_Work to be completed_:
Set down each line of the data exactly, but not the pictures.

_Material provided_:
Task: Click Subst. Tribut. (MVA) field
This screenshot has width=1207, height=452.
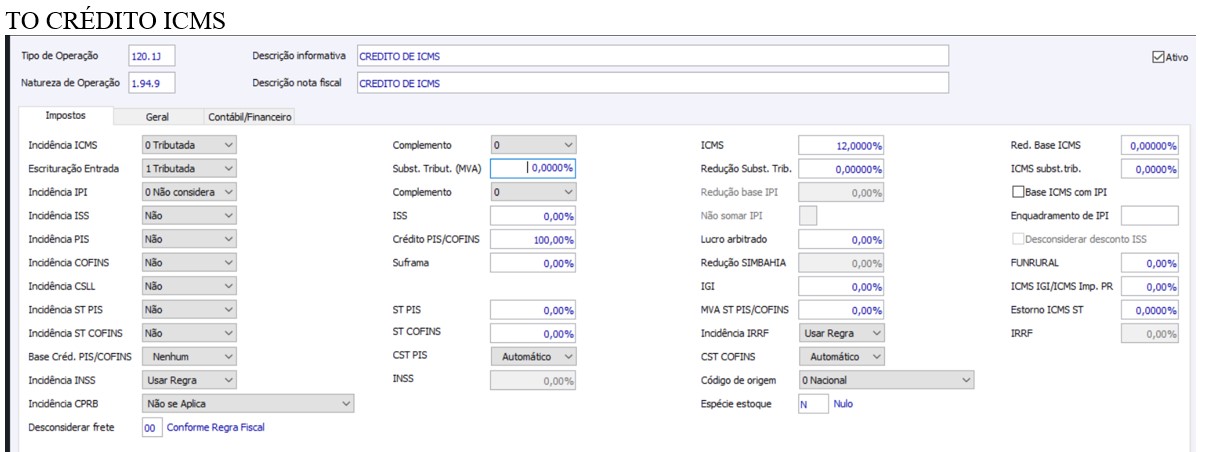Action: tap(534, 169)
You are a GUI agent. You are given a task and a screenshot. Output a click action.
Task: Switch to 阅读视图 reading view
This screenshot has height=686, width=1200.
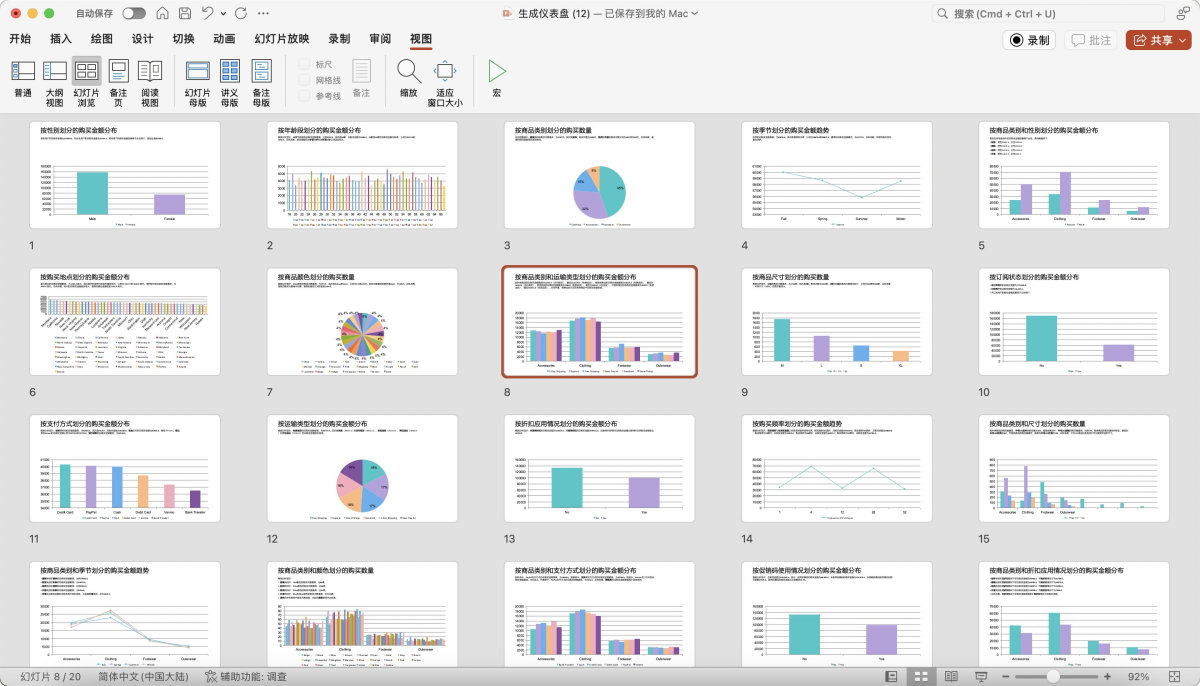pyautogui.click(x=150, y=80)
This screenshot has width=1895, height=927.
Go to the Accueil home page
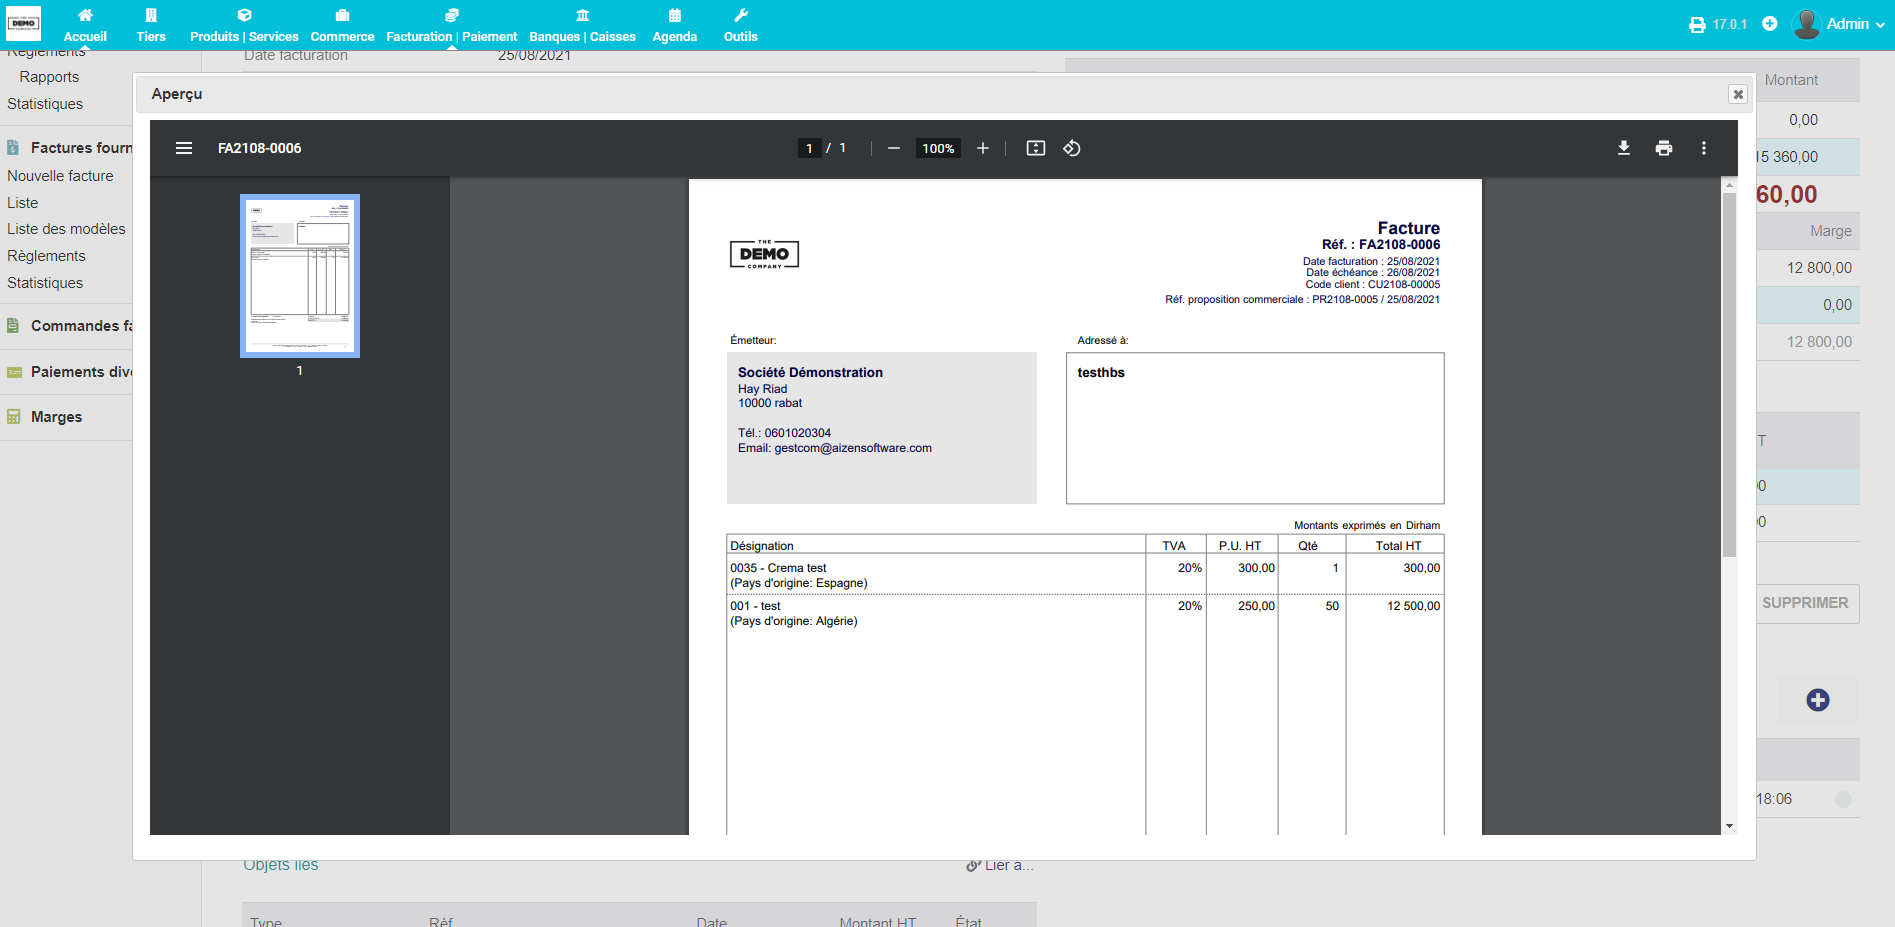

_Answer to the exercise_:
Task: Click Subst. Tribut. (MVA) field
This screenshot has width=1207, height=452.
Action: tap(534, 169)
You are a GUI agent. You are given a task and a screenshot. Output a click action.
Task: Switch to 阅读视图 reading view
This screenshot has height=686, width=1200.
pyautogui.click(x=150, y=80)
This screenshot has width=1895, height=927.
Go to the Accueil home page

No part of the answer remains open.